§ **Task description**
Return nothing but the lines from the one with "Task: Expand the font size dropdown" through the one with "The height and" in the data below, word for word and without pictures.

· · · ·

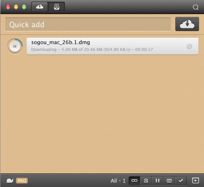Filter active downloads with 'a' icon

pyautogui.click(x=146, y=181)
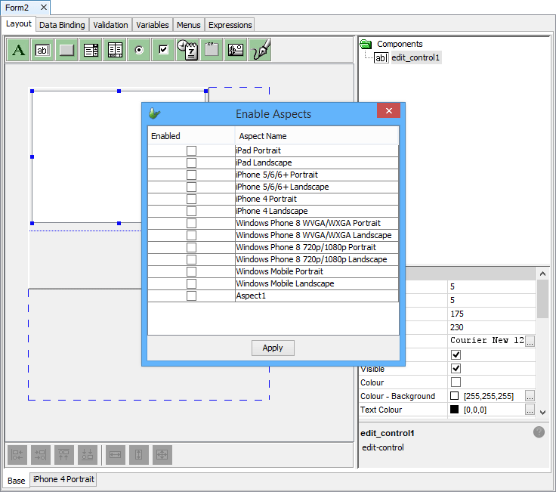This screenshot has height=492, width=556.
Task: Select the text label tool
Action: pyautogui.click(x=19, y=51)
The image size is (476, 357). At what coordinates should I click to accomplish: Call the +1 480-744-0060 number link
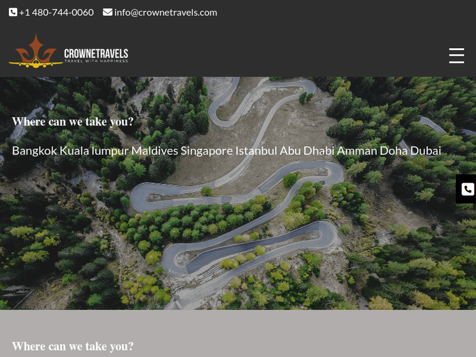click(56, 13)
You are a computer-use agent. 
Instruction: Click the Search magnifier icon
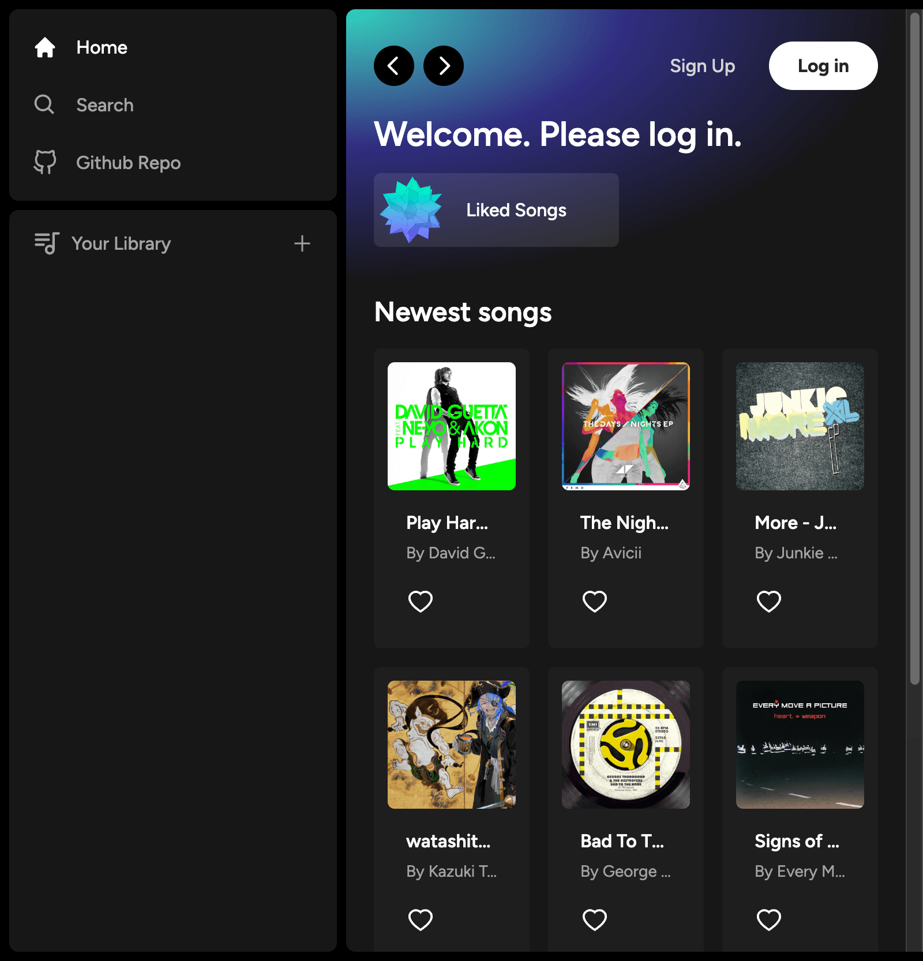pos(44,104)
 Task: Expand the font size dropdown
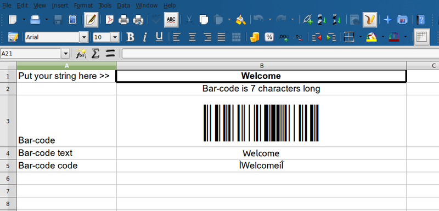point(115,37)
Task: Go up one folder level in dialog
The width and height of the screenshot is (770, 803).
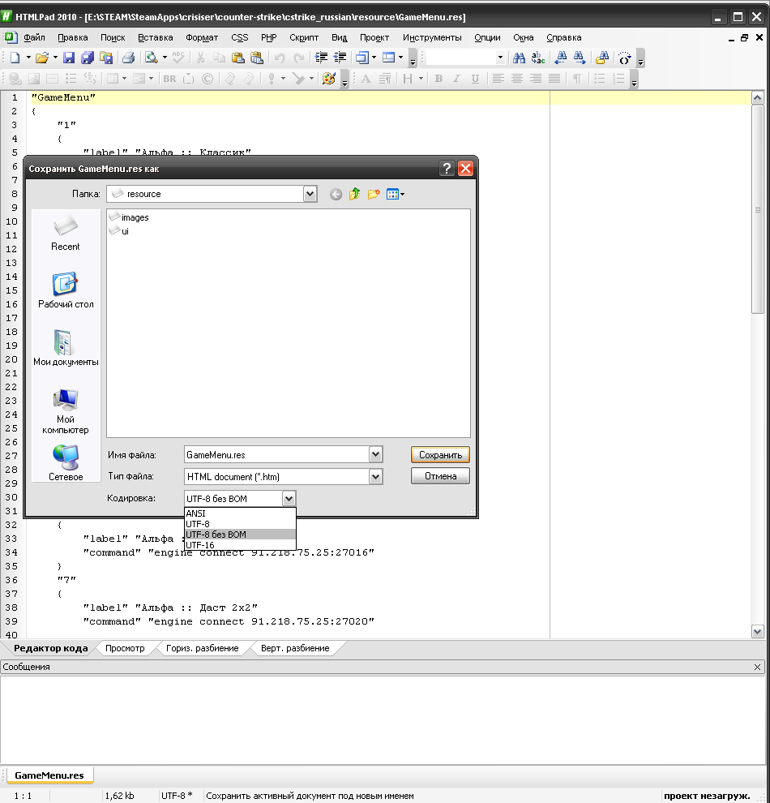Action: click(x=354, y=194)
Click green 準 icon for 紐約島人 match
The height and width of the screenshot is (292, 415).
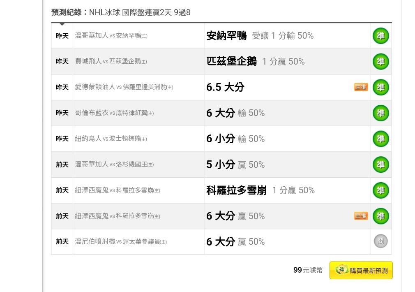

· · · ·

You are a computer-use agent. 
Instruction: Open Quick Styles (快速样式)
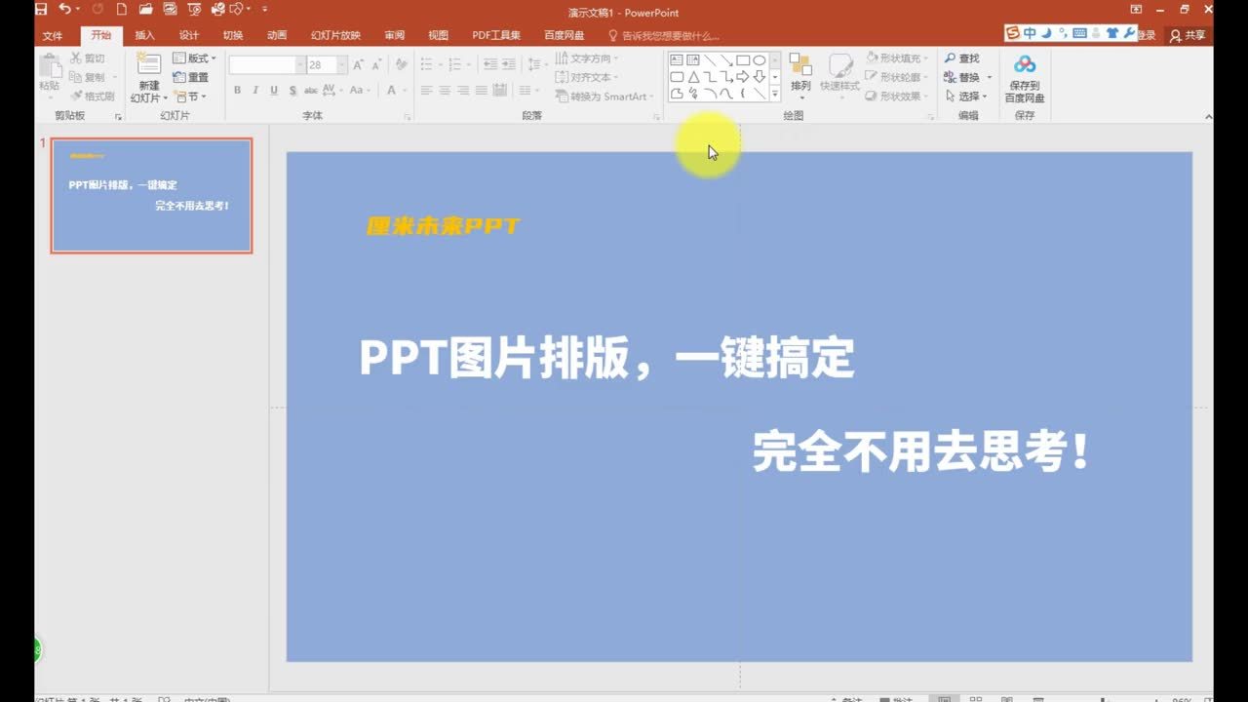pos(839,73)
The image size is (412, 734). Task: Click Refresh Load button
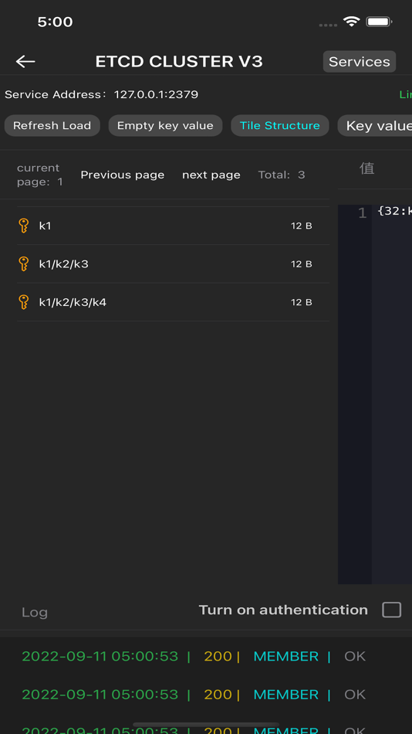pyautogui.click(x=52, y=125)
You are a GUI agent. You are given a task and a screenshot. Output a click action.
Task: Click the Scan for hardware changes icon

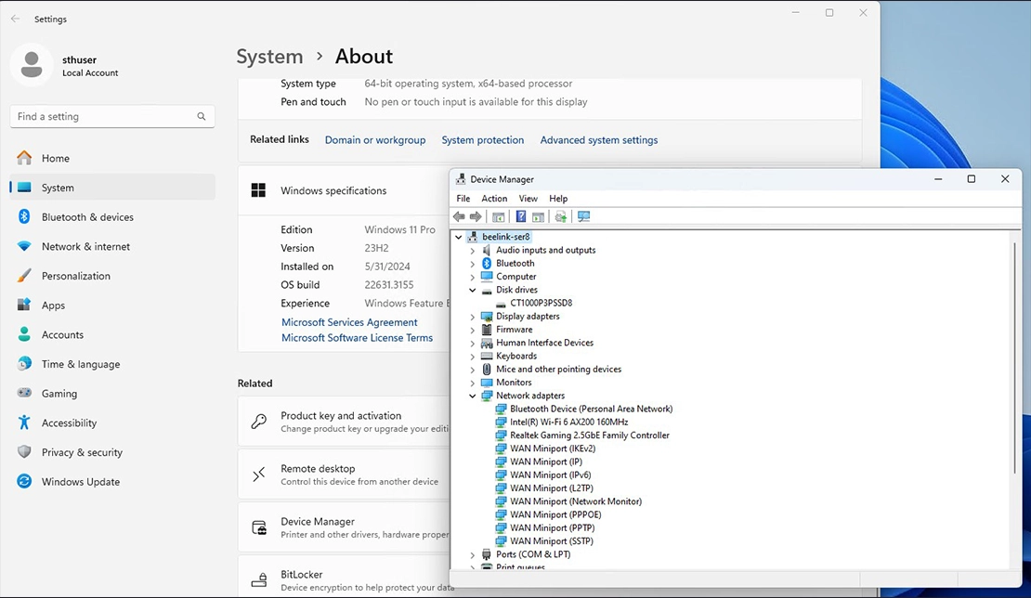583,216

· · · ·

§ **Answer section**
 Task: Expand the font size dropdown
point(115,37)
Task: Go up one folder level in dialog
The width and height of the screenshot is (770, 803).
Action: click(x=354, y=194)
Click green 準 icon for 紐約島人 match
The height and width of the screenshot is (292, 415).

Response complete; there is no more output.